The city of Missoula, Mont., purchased EKO Compost in November 2016. You could say it is now organically reaping the rewards of this investment in more ways than one.
Gene Connell, who acts as the treatment facility superintendent in the city’s wastewater division, has been with the facility for nearly three decades. He said the move was strategic on the part of the city. EKO Compost was a privately owned public facility adjacent to their operations. They had been the contracted disposal method for biosolids since the ’70s.
When the owner retired, he gave first priority to the city to purchase the assets. According to Connell, the city — which has a population of about 73,000 — saw the purchase as a practical public works investment.
“We now use the composting operation as a part of the wastewater treatment process,” he explained. “It processes our initial biosolids into Class A composting available to the public and landscapers and such.”
To that end — through Garden City Compost — Missoula is providing a valuable public service year-round. What does that return on investment look like?
“Our estimated production of classic compost is about 24,000 cubic yards per year,” he said. “And the city of Missoula generates about 2,200 dry metric tons of biosolids, mixed with municipal community green waste, such as lawn trimmings, tree branches, etc. So that’s diverted from the landfill. Under normal circumstances, that stuff would go to the landfill. We’re able to convert that material into compost. We probably divert around 40,000 cubic yards a year of green waste to become part of the composting process.”
Connell is quick to give credit when credit is due. He said the amount of waste being diverted from the landfill has increased with the help of the public and local businesses in the region. Whether it’s used in a residential garden or for commercial purchases, it’s known that the organic material in and of itself yields many benefits across the board, such as cost savings, improved soil quality and reduced carbon footprint.
To that end, Connell said the public seems to be aware of the merits and they’ve responded favorably. This is especially encouraging when mistrust and cynicism of government can get in the way of progress at the municipal level.

### [Material supplied]
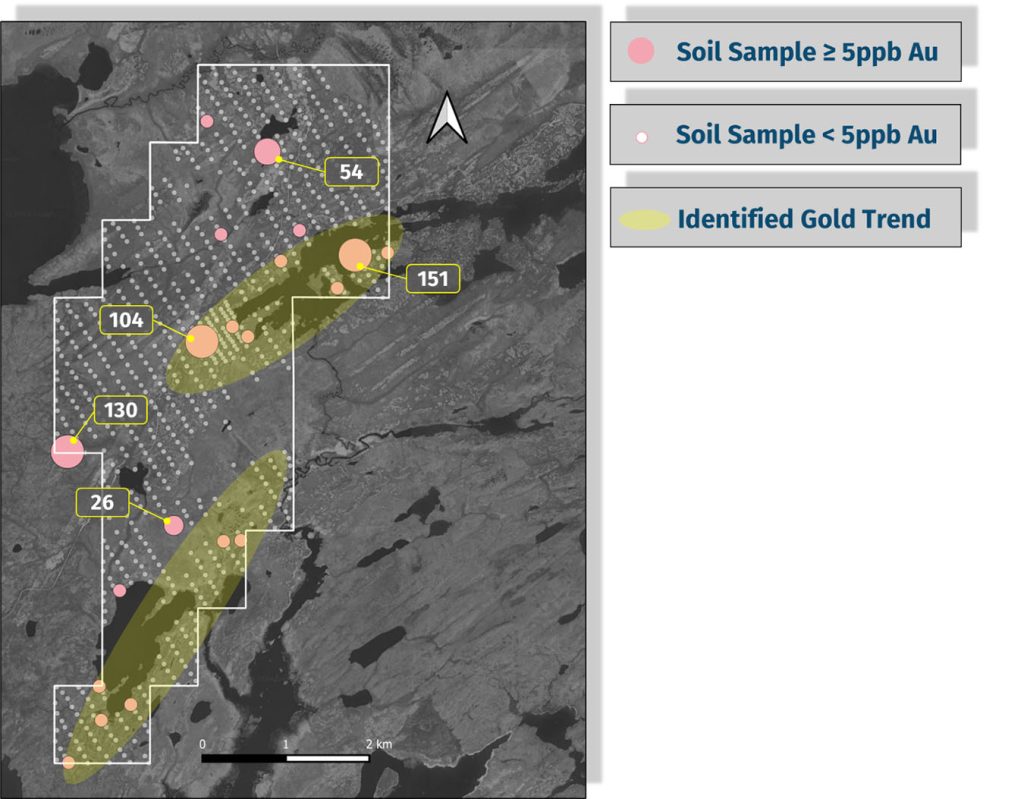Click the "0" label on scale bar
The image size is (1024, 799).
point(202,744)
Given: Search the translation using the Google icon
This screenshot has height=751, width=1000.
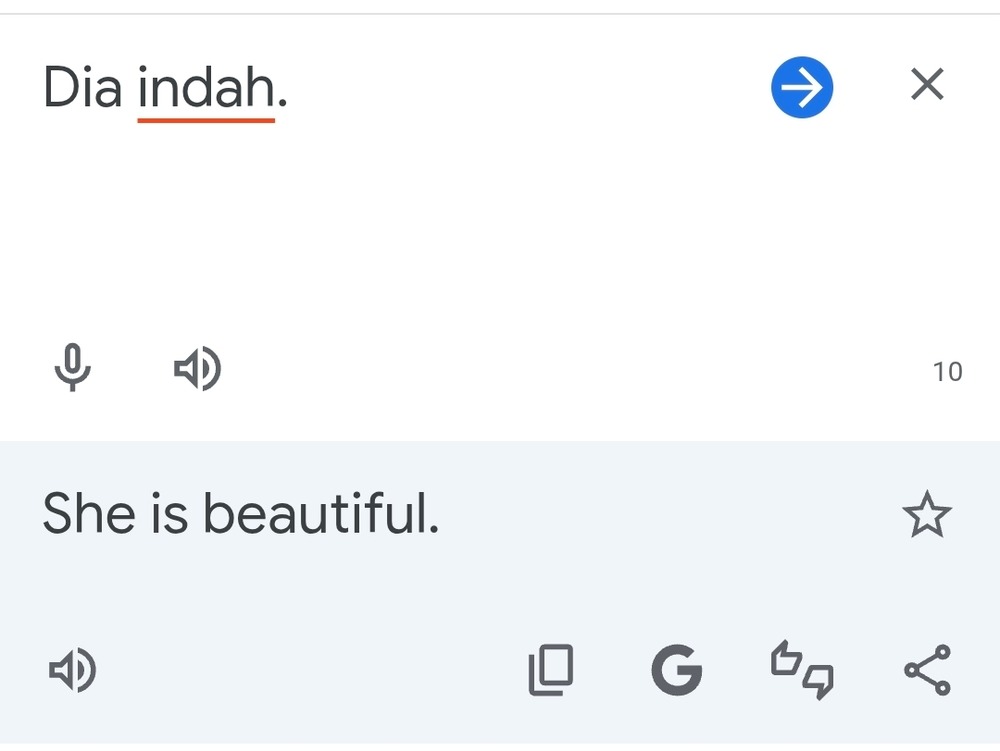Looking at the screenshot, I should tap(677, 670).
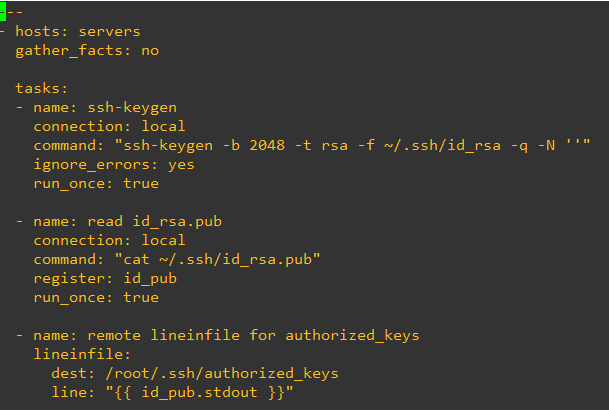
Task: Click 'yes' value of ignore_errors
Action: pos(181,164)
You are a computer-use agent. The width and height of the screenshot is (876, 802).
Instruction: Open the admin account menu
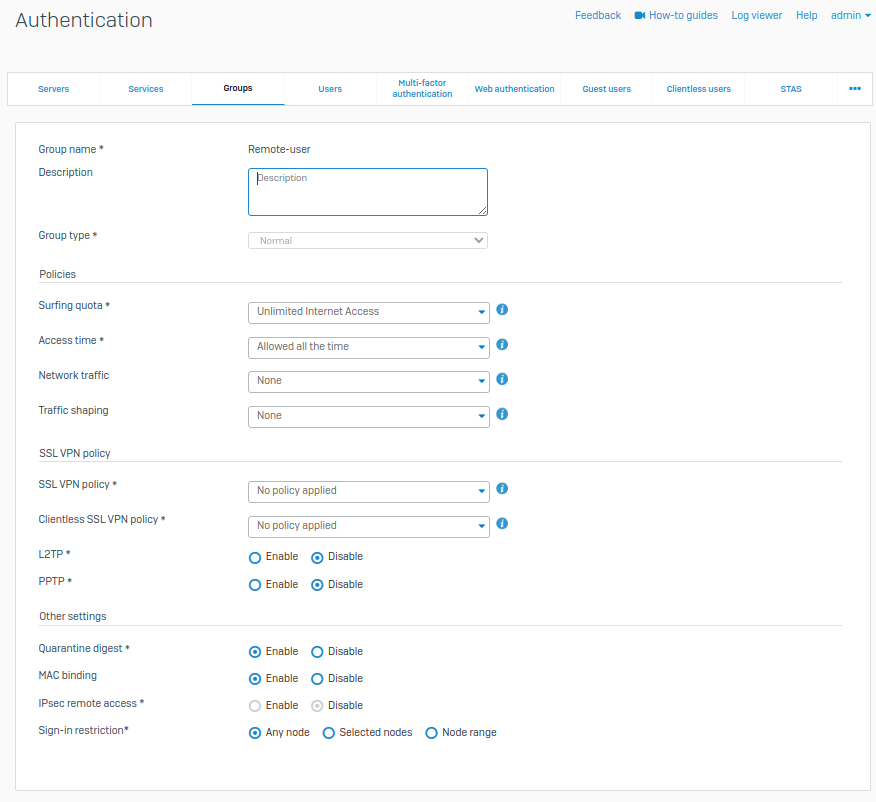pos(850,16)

---

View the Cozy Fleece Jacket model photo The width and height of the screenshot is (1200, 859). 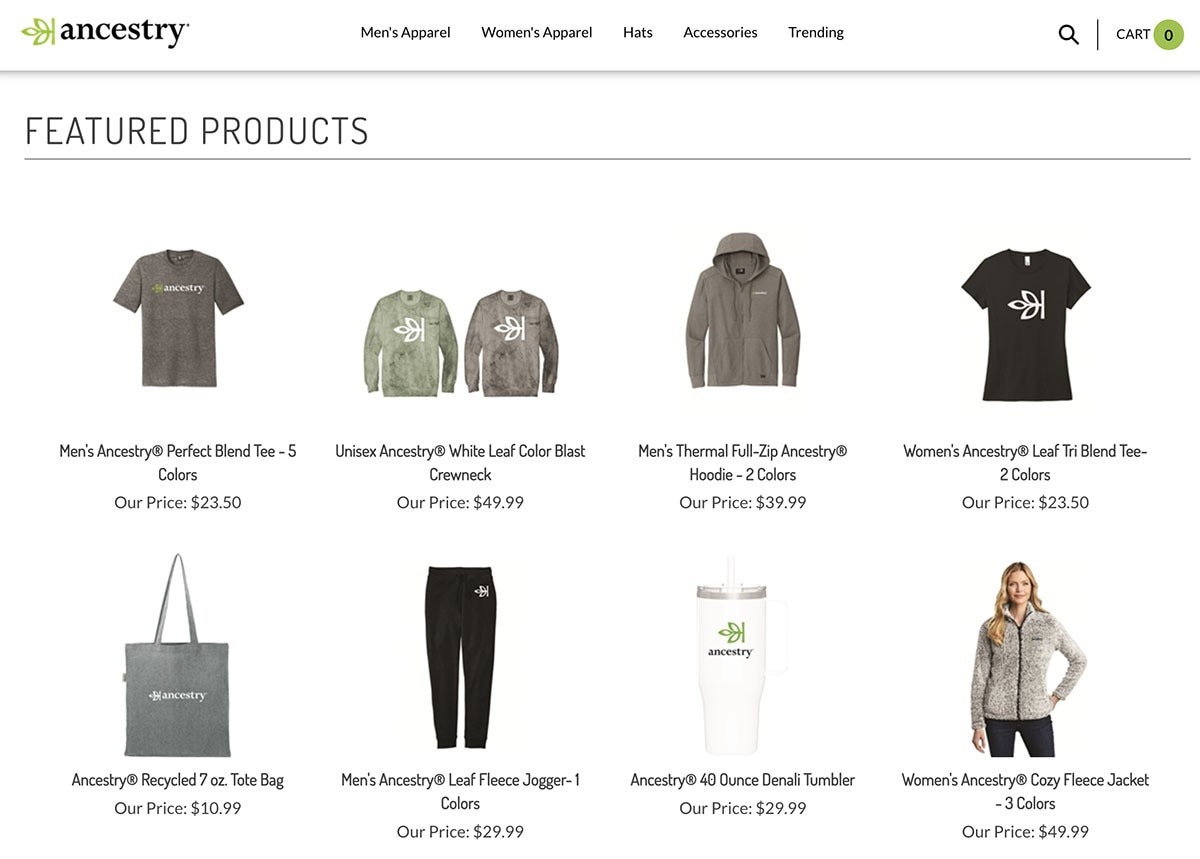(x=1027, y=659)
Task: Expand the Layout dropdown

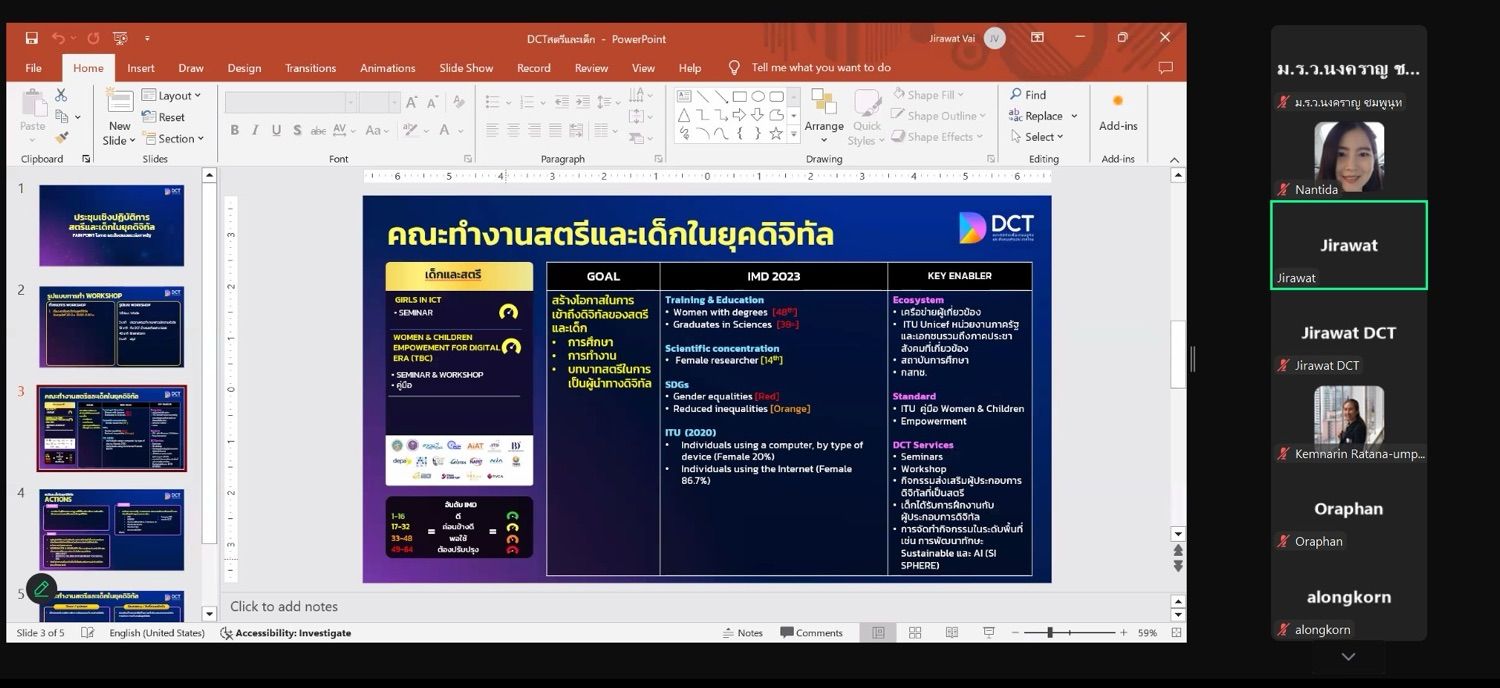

### [Problem to solve]
Reproduce the part of the article on Missoula's compost operation starting at "The city of Missoula, Mont., purchased" and ending at "public works investment.". You can leave the records aside; they play no part in the work here.

### [Completed task]
The city of Missoula, Mont., purchased EKO Compost in November 2016. You could say it is now organically reaping the rewards of this investment in more ways than one.
Gene Connell, who acts as the treatment facility superintendent in the city’s wastewater division, has been with the facility for nearly three decades. He said the move was strategic on the part of the city. EKO Compost was a privately owned public facility adjacent to their operations. They had been the contracted disposal method for biosolids since the ’70s.
When the owner retired, he gave first priority to the city to purchase the assets. According to Connell, the city — which has a population of about 73,000 — saw the purchase as a practical public works investment.